* Exercise aim
Return each line of the records with nothing changed, pictures excepted.

========

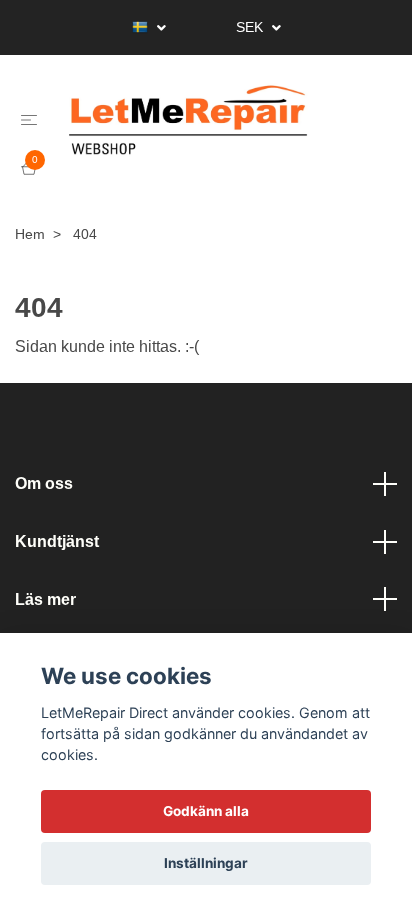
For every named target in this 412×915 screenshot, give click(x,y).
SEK (251, 27)
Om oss (44, 506)
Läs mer (45, 621)
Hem (30, 257)
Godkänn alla (206, 811)
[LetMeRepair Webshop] (225, 132)
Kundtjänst (57, 564)
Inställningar (206, 863)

========

* Finished task
For every named target in this 412×915 screenshot, give click(x,y).
SEK (251, 27)
Om oss (44, 506)
Läs mer (45, 621)
Hem (30, 257)
Godkänn alla (206, 811)
[LetMeRepair Webshop] (225, 132)
Kundtjänst (57, 564)
Inställningar (206, 863)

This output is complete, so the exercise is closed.